I read an article in PS not too long ago about possible electoral college reforms and their substantive impact on elections, but I can’t manage to find it on my bookshelf at work. My recollection, though, is that the small-state bias inherent in the “two senators” rule doesn’t actually make much difference.

Robert: I find it difficult to believe (living in Jackson, of all places) that race has little substantive meaning, even if it is a “false construct” or the product of social choices, neither of which I particularly believe either; physical differences—such as skin color and gender attributes—among individuals are clearly not the result of societal norms, at least over the short term (social effects could conceivably result in microevolution, but probably not among humans in less than a few hundred years).

 
My recollection, though, is that the small-state bias inherent in the “two senators” rule doesn’t actually make much difference.
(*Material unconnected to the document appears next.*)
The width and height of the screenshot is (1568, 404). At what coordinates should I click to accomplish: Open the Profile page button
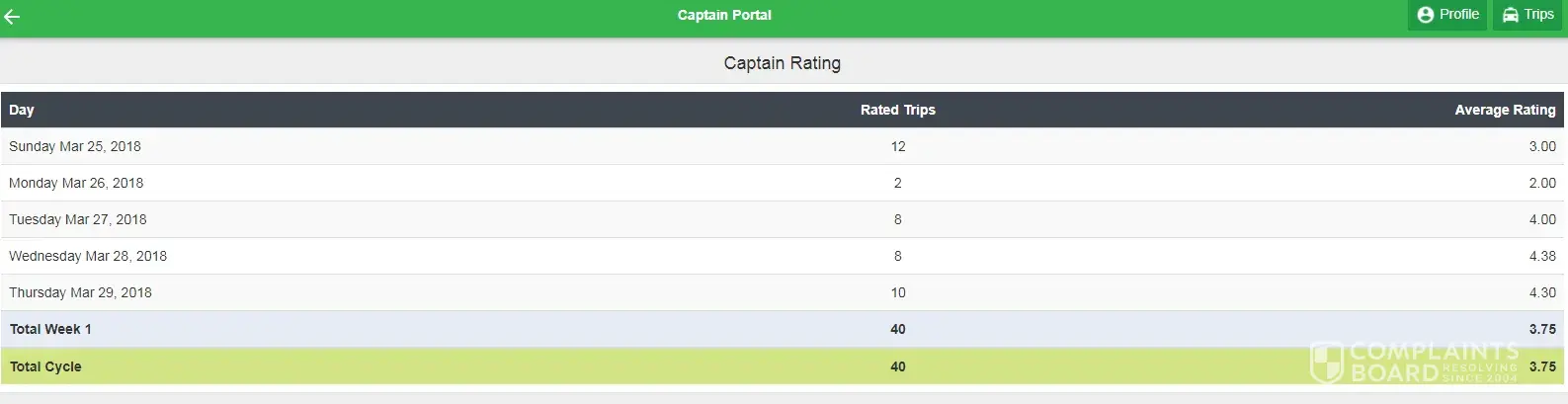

It made a difference in 2000. I’m betting it will make the difference in 2004. Certeris paribus, of course: when you change the scoring rules, you change how players play the game.

 

Well, in any close election, any tinkering at the margins will make a difference.
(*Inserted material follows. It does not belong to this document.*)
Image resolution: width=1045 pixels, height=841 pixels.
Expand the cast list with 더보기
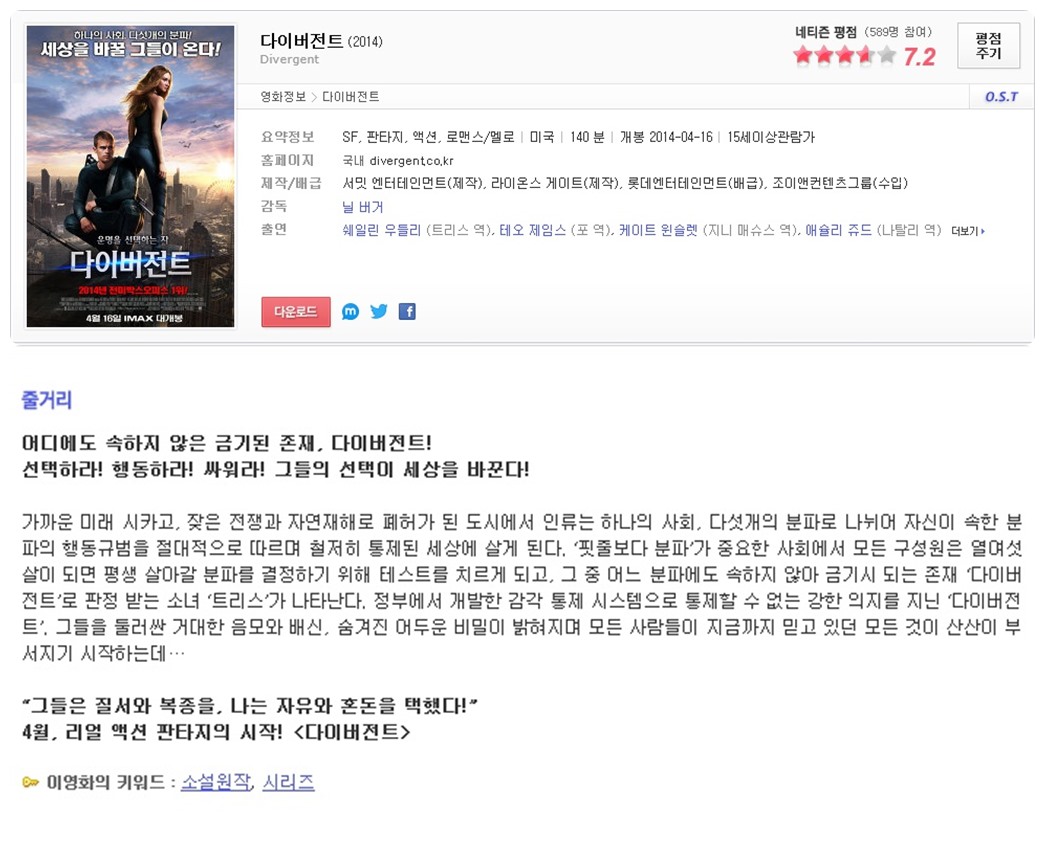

Some quick—and possibly wrong, as I may have miscounted the number of states that voted for Bush—math on my part shows Gore winning the electoral college 225–211 if the “senator” votes (60 for Bush-Cheney, 42 for Gore-Lieberman) were thrown out.
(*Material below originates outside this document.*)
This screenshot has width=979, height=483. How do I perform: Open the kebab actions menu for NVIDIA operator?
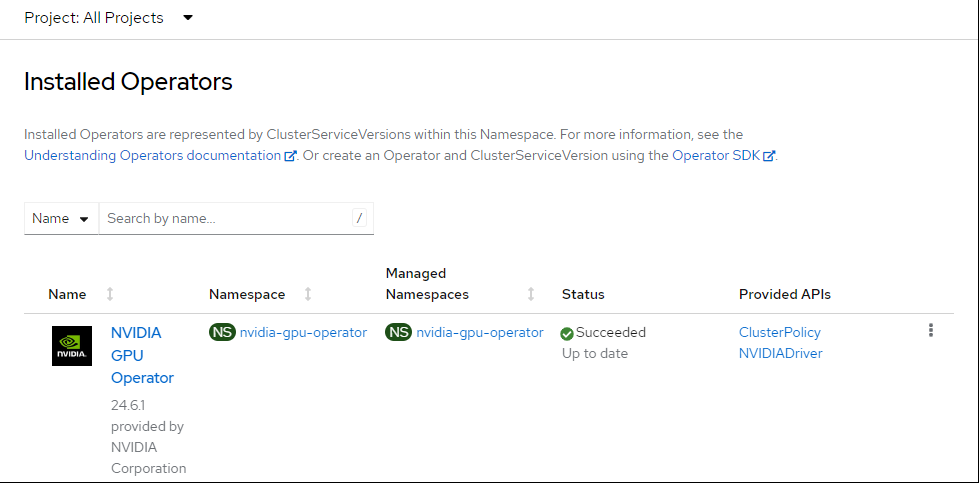pos(931,331)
Someone who doesn’t have a class to prepare for in 90 minutes will have to do the past few elections.

 

It would have made the difference in 1876 as well. Without the “senator” votes, the electoral college result would have been Tilden 150, Hayes 145. So in both of the post-civil-war elections where the popular vote loser won the electoral vote, my suggested reform yields the “right result” from a purely majoritarian perspective.

It would be interesting if it affected an election in the other direction, causing the popular vote loser to win. The closest election I can think of, apart from 2000, would have been 1960. Subtracting out the two “senator” votes, Kennedy still beats Nixon in the electoral college, 255 to 167.

 

Chris,

Bad choice of words on my part.

There’s nothing about our form of government—or federalism in general—that requires that races be considered distinct political entites. They don’t share sovereignty with the states or the federal government, except in their capacity as individuals. A government could be formed in that way—and may yet be necessary in Iraq to protect minorities from violence by a central government—but they would still, I imagine, be organized as states or provinces, not ethnic enclaves.

In any case, our government is not organized in that way and has states, not races, to act as a check of the federal government. The electoral college is an extension of this idea.

 

Brock, my definition of democracy definitely has a procedural element to it, in the sense that I find it odd to argue that the majority should rule, but should not be allowed to rule on how it should rule. However, the definition is not purely procedural. If a country held a referendum on the very idea of democracy, and the “no” vote won, it might be fair to say “the people have spoken” for a year or two, but at some point any serious democrat would have to go against the results of the last election and hold another, if only to make sure that’s still really what the majority wants. If the majority isn’t allowed to vote on that issue anymore, there is no democracy, no matter how democratic the process leading up to that point may have been.

You can argue, of course, that every law that disenfranchises anyone dilutes democracy one voter at a time, and is in that sense undemocratic. The problem with that definition is that it proves too much. “Democracy,” as such, does not explain why it’s not OK to disenfranchise a race, even though it may well be OK to disenfranchise certain other segments of the population, who really shouldn’t be voting (e.g., children, convicted felons, registered Democrats, non-citizens, or the mentally ill). In my view, the difference between disenfranchising a race vs. disenfranchising children is that the former is a terrible, and rightly unconstitutional idea, while the latter is a sensible one. But I’d be hard pressed to say that one idea is more “undemocratic” than the other.